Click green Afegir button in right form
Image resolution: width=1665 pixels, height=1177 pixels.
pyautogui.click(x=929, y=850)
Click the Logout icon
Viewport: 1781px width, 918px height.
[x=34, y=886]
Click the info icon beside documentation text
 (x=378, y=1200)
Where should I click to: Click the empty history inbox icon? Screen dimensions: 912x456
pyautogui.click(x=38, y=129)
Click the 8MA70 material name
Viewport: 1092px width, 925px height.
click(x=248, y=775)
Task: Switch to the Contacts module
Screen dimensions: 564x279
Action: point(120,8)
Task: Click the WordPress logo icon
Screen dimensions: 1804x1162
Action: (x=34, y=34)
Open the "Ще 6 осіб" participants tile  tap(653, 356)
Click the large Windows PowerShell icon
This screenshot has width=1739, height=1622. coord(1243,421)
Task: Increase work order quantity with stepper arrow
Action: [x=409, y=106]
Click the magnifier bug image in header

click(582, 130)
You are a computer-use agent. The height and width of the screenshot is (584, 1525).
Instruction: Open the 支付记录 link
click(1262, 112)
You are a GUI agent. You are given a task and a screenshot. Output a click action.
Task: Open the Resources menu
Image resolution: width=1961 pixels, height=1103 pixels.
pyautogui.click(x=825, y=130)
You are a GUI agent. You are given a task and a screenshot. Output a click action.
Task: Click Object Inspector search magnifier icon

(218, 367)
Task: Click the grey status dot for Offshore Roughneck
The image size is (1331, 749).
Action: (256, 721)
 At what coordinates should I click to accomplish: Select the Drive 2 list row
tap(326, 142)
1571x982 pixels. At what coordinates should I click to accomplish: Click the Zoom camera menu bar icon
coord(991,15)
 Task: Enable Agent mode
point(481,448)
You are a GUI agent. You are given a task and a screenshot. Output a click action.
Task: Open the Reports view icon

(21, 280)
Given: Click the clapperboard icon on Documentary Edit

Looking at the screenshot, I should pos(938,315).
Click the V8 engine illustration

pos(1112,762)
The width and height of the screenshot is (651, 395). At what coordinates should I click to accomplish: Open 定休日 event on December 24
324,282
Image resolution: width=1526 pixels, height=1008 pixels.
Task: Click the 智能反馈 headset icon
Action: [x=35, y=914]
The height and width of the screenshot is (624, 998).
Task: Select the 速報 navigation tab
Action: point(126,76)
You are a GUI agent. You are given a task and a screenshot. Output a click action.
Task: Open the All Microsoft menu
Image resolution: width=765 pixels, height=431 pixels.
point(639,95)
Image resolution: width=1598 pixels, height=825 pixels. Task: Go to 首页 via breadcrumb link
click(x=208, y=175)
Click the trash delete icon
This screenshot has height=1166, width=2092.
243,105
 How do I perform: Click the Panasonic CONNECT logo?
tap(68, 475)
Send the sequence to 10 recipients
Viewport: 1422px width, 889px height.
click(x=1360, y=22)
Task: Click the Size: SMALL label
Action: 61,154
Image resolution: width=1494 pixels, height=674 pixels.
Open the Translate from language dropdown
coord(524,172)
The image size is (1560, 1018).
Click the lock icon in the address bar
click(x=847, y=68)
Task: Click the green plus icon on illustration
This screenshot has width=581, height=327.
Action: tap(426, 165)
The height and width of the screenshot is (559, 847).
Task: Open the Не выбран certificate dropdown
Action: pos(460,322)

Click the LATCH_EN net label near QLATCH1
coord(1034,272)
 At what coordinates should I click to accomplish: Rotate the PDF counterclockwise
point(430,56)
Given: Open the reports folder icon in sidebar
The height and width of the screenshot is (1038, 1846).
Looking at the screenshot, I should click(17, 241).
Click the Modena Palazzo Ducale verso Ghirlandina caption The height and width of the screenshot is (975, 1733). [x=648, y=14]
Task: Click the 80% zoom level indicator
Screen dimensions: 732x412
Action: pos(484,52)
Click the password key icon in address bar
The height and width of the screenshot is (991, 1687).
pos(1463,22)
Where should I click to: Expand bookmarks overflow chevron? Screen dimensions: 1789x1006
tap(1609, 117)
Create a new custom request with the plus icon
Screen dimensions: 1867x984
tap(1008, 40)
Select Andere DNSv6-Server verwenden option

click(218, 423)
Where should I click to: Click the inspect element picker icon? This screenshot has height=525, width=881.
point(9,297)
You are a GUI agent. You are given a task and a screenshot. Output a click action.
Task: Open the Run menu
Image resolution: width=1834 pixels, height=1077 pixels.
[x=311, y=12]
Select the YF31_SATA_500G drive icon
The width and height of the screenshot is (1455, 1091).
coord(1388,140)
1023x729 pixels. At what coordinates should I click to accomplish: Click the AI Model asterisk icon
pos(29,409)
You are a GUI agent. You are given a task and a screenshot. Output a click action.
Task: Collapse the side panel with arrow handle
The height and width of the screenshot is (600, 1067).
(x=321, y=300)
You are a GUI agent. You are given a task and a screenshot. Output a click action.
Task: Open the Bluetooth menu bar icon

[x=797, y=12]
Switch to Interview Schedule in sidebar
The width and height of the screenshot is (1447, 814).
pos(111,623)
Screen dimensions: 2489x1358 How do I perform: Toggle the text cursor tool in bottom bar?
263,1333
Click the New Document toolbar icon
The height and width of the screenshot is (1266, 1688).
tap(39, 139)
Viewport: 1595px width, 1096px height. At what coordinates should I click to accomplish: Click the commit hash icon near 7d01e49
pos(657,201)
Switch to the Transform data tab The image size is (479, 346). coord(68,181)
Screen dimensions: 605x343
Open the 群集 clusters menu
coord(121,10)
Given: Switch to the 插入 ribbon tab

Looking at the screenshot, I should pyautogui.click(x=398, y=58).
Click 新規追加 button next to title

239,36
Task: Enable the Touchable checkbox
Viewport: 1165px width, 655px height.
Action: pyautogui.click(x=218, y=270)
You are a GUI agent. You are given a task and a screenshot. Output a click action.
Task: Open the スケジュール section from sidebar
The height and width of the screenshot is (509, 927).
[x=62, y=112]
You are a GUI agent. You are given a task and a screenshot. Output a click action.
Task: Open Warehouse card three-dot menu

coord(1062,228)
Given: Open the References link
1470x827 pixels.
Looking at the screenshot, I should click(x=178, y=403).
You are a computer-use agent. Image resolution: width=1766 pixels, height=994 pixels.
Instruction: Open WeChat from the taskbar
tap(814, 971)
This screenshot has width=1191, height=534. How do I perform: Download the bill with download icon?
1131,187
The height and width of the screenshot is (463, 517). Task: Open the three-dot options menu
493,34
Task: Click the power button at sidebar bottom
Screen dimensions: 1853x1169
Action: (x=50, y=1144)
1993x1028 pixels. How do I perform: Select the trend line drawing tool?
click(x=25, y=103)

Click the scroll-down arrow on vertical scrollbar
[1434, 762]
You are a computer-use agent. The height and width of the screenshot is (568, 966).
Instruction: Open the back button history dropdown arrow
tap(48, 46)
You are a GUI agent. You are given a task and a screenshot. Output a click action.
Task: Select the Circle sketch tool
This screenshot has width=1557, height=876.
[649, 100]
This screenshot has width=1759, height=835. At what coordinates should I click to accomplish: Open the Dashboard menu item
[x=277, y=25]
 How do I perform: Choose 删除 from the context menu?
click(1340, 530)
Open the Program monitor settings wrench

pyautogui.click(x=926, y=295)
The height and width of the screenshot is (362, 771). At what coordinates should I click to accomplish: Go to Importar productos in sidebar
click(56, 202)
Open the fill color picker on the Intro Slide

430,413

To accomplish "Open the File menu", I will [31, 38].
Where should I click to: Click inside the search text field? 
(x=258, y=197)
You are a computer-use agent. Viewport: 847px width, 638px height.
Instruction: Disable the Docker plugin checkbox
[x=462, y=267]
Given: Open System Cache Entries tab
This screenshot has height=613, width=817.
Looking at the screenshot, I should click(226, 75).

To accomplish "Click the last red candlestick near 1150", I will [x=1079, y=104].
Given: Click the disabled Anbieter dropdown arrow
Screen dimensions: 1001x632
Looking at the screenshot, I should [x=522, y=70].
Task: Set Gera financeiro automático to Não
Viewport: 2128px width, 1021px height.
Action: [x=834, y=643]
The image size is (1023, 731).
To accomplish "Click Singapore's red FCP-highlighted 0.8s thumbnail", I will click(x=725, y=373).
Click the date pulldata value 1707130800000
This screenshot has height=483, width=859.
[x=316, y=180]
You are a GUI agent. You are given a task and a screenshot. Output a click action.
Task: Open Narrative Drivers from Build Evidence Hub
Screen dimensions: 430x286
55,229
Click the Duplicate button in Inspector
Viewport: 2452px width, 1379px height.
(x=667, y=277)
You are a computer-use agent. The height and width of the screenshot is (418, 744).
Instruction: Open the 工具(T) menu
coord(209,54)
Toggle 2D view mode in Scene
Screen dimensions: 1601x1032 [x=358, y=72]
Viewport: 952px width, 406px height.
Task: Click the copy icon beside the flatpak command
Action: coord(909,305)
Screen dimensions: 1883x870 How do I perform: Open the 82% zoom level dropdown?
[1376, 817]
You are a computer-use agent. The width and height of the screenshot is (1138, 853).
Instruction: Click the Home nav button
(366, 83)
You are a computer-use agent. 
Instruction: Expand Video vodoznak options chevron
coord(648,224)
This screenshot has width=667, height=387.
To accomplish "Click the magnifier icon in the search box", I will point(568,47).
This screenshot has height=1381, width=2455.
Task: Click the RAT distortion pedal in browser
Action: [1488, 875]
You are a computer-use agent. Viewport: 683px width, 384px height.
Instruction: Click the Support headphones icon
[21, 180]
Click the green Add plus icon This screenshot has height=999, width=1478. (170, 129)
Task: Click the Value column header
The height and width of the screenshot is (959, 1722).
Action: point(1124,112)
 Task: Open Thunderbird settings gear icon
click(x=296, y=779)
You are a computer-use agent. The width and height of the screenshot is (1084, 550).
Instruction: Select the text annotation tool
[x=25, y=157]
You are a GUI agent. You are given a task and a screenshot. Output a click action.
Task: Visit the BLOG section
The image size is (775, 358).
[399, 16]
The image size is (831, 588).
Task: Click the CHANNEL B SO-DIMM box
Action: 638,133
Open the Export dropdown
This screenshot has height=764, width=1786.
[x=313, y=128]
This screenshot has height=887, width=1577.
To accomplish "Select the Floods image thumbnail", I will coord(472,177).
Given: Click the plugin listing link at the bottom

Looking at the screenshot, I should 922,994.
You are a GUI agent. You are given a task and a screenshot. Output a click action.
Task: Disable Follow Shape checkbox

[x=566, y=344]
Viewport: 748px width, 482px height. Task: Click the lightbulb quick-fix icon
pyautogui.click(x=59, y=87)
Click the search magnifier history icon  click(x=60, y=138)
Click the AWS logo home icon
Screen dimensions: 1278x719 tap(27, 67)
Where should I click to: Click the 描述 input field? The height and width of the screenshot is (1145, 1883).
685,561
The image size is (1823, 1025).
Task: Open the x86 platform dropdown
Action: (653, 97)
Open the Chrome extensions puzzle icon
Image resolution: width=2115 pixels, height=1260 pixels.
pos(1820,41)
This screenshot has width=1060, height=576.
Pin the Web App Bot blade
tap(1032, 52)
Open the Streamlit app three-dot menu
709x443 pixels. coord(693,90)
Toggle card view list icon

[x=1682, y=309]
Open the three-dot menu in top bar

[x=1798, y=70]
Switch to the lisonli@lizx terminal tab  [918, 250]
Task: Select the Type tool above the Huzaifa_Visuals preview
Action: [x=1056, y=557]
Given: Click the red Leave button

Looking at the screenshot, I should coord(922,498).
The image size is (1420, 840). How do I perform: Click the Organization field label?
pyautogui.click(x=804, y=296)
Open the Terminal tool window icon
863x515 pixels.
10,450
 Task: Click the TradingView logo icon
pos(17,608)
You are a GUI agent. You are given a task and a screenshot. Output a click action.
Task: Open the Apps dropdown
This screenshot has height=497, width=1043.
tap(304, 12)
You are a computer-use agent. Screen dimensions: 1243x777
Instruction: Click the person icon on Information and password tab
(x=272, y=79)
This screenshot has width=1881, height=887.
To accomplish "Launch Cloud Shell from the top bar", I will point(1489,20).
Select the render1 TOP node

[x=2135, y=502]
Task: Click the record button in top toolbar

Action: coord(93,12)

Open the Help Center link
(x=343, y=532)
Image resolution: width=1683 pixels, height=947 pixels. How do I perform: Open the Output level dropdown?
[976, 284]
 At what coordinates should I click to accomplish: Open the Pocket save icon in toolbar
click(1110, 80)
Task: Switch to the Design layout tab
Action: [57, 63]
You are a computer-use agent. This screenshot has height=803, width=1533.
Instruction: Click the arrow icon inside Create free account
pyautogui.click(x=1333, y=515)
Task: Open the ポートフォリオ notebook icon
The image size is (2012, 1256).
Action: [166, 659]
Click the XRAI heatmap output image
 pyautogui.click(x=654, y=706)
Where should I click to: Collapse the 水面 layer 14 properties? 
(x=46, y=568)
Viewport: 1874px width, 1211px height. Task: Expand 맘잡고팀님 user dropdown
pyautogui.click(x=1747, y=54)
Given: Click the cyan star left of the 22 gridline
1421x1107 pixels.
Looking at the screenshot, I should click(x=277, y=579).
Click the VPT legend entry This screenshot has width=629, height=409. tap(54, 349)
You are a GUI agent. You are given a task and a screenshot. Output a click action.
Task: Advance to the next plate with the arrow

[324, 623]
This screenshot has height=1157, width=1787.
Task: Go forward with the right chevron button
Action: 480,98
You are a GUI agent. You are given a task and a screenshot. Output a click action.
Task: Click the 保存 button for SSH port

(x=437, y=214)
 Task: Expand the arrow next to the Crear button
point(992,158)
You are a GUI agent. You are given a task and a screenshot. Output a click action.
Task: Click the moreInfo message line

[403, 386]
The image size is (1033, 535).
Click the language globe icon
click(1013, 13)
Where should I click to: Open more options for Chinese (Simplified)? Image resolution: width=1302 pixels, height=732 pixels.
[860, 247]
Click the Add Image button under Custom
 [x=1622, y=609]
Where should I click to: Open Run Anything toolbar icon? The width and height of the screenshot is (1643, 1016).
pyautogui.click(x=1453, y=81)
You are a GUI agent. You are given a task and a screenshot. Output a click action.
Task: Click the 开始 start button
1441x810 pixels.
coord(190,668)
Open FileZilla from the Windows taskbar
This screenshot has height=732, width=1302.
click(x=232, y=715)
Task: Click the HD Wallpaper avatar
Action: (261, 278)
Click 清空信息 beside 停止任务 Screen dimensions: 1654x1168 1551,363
•••
§ Instructions to follow: In the records above, find each line with the word "thumbnail" and copy it.

§ Expected output:
To accomplish "Click Singapore's red FCP-highlighted 0.8s thumbnail", I will click(x=725, y=373).
To accomplish "Select the Floods image thumbnail", I will coord(472,177).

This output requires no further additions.